Biomimetic Airfoil Optimization to Supplement Flight Efficiency in Unmanned Aerial Vehicles

Purpose: This study aims to enhance the performance of wing-based unmanned aerial vehicles (UAVs) by incorporating avian-inspired features into the airfoil and air profile designs. Traditional UAVs with fixed high-aspect-ratio airfoils face limitations in adaptability and efficiency, particularly in dynamic flight conditions with high Reynolds numbers. These limitations include inefficient lift generation, rapid fuel depletion during transitions, premature stalling during altitude changes, and maneuvering vulnerabilities. Methodology: The study involves an in-depth analysis of avian exoskeletons, features, and supracoracoideus muscles to identify and adapt specific biomimetic features. These features were modeled using computer-aided design (CAD) software, resulting in a design that includes feathered wing modules as vortex dividers and a novel morphing airfoil system with servo and rotary systems. The performance of these biomimetic designs was evaluated through Computational Fluid Dynamics (CFD) simulations, wind tunnel testing, and mathematical modeling, focusing on their impact in subsonic, critical environments with Reynolds numbers ranging from 50,000 to 500,000. Findings: Integrating avian-inspired features into UAV airfoils resulted in a synergistic improvement in aerodynamic performance. The study's simulations and tests indicate a 19.4% overall enhancement in flight efficiency, demonstrating the theoretical feasibility of these biomimetic designs in improving UAV performance under dynamic conditions.

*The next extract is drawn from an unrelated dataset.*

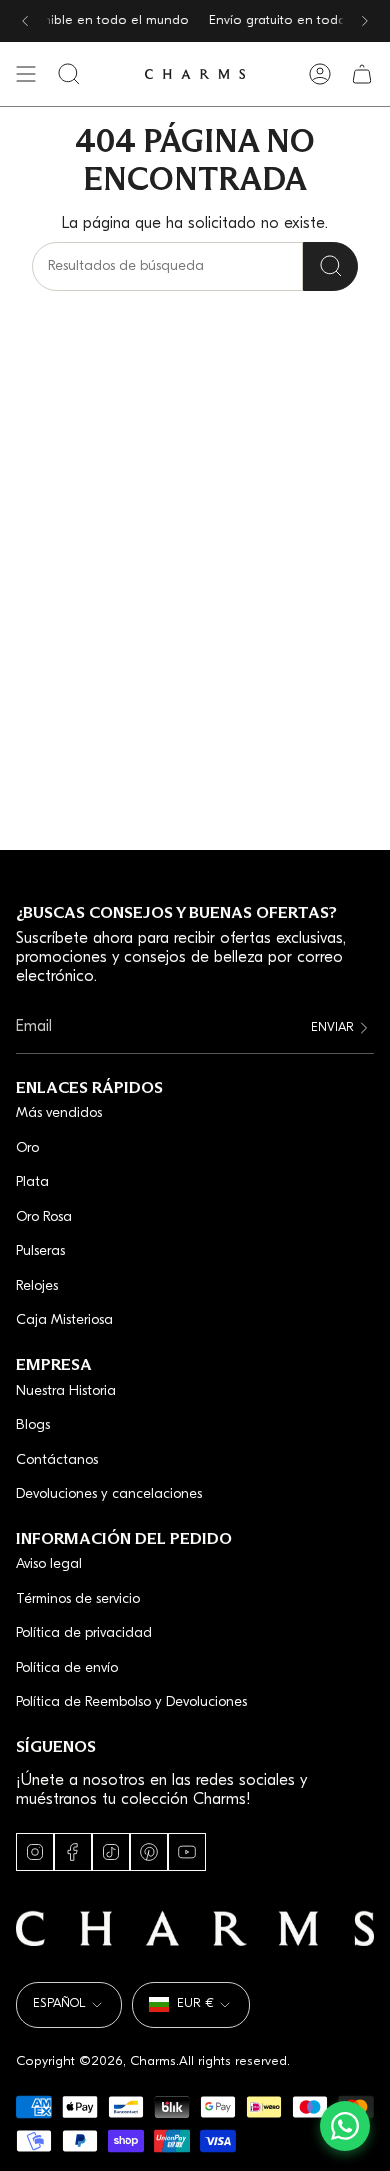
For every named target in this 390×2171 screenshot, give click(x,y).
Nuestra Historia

This research introduces innovative biomimetic design principles to UAV technology, providing several key advantages over traditional designs. The proposed models significantly reduce shearing stress, minimizing material wear and degradation over time. Additionally, these designs can be more automated, offering greater adaptability for the airfoil itself. This adaptability allows for enhanced performance across various flight conditions, reducing maintenance needs and increasing the operational lifespan of UAVs. Unique Contribution to Theory, Practice and Policy: The findings offer valuable insights for future UAV designs, potentially influencing policy and regulations related to UAV performance standards and energy efficiency.